The second objection to toxins I suggest is more substantive – that the by-kill or risks to human health are too great to warrant their deployment. Ultimately this becomes an empirical matter upon which a value judgment, as Mr Linklater would label it, then is required. An evidence-informed perspective would identify and quantify those risks and the value judgment would declare whether they warrant protection of our fauna and flora taonga – or not. Ultimately that is what the public needs to decide. There’s an abundance of before and after studies that support the toxins case and as well there’s evidence where toxins have been mis-used or best practice not followed where unexpected collateral damage ensues. The correct response surely is to continually improve the deployment of best practice.
Then there is the argument that other methods – such as trapping – can just as economically deal with predator invasion. That argument is simply wrong, the cost advantage of eradication by best practice deployment of toxins as opposed to traps is overwhelming in all but small-scale exercises of predator control. So in the context of a predator-free New Zealand, toxins are an essential part of the kit. I’m unaware of any cost/benefit work that has demonstrated on a large-scale site that trapping is cost competitive. We could of course argue that the cost doesn’t matter that either we should pay whatever is needed or not bother protecting the taonga. Such a blanket opposition to toxin on these grounds, is of course a value judgment – of the inescapable kind Mr Linklater identifies. By the way, I continue to invite researchers to prove non-toxin methods that are competitive at scale; nothing would delight me more, I’d be your greatest fan.
There are several projects underway searching for cost-effective alternatives to toxins on large landscapes, but so far the best results emanate from approaches that include toxins within the arsenal. Solutions that enable a vastly reduced but more precise deployment of toxins have to date delivered the most success. But the technology has yet to deliver any viable toxin-free solution.

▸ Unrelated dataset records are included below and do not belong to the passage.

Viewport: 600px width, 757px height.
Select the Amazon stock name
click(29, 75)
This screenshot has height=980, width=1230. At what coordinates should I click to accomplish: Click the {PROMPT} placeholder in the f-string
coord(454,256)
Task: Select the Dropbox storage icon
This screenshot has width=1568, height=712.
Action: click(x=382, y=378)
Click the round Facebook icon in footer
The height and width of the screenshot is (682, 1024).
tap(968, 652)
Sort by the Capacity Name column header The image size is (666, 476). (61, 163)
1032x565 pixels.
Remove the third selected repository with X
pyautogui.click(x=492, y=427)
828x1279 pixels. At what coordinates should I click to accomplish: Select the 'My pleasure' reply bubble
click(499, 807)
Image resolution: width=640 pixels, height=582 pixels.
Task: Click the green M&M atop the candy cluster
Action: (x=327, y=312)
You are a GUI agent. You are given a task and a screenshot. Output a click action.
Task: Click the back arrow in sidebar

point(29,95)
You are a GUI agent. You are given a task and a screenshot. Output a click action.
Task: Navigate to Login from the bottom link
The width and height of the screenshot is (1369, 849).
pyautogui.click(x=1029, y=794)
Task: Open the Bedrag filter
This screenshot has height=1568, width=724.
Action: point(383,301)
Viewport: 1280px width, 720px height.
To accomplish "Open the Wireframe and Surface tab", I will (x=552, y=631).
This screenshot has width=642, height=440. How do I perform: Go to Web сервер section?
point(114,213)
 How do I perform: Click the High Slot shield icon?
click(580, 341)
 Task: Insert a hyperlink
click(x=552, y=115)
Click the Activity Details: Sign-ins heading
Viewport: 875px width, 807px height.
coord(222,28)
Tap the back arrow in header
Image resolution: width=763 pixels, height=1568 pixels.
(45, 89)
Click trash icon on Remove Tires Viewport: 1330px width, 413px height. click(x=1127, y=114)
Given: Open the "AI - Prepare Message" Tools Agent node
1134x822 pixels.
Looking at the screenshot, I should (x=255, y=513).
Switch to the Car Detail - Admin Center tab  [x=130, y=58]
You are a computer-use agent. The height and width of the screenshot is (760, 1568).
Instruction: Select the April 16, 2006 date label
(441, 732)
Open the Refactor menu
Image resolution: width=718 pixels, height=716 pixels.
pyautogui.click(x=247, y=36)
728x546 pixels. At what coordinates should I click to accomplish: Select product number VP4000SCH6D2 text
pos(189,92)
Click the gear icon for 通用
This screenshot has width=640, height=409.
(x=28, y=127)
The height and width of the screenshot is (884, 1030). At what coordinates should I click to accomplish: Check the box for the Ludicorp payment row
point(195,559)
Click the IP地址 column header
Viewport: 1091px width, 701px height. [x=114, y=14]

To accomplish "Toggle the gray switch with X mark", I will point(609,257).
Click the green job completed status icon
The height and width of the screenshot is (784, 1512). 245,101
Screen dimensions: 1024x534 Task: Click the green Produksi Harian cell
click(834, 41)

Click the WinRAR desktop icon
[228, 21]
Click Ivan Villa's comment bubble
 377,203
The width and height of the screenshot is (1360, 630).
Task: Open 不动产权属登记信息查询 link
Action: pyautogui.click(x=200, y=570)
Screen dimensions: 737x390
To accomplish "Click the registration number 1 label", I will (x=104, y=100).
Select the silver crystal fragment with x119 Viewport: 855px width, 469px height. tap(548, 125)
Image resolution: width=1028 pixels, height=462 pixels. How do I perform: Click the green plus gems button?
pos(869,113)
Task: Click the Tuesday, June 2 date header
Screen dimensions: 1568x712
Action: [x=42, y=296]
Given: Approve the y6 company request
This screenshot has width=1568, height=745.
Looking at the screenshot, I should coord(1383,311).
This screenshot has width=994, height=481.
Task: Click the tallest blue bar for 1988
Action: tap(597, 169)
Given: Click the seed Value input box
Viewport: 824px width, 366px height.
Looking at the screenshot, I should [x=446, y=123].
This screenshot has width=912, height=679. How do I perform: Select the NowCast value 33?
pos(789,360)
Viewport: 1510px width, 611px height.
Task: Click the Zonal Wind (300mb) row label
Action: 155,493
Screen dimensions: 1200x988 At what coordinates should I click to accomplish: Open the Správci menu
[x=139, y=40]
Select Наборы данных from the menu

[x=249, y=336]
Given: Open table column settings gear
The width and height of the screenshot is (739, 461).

Given the efficacy of toxins as one of the tools, anti-toxin proponents then are left having to argue that protection of our natural taonga on the scale envisaged is not worth it. In other words, in the New Zealand context given the current technologies, they have little choice but to acknowledge that their position is inescapably an anti-wildlife one; theirs is not a conservationist perspective. Given the current state of technology we cannot prevent extinctions without deployment of toxins – at least not without unbounded cost. For some that might not matter, but I suspect for many that inconvenient truth ensnares them in a state of denial – they’re left rejecting evidence because it contradicts their prior view: ‘no toxins under any circumstances’. This, I would suggest to Wayne Linklater, is a strikingly more paradoxical position for a conservationist to find oneself in, than being bold enough to make the value judgment that ‘wildlife matters’.
I find that it’s their rationale that plonks the anti-toxin proponents in the unenviable position that climate change-deniers or anti-vaccination lobbyists have landed. Better by far, surely, not to surrender our native fauna and flora (throwing this baby out with the bathwater), but instead support efforts that continue to refine and lessen our dependence on toxins to save our wildlife. That’s what some of us are prepared to spend our own time and money investing in saving and enhancing. I welcome all conservationists to join those efforts – and suggest that informed New Zealanders already hold that position.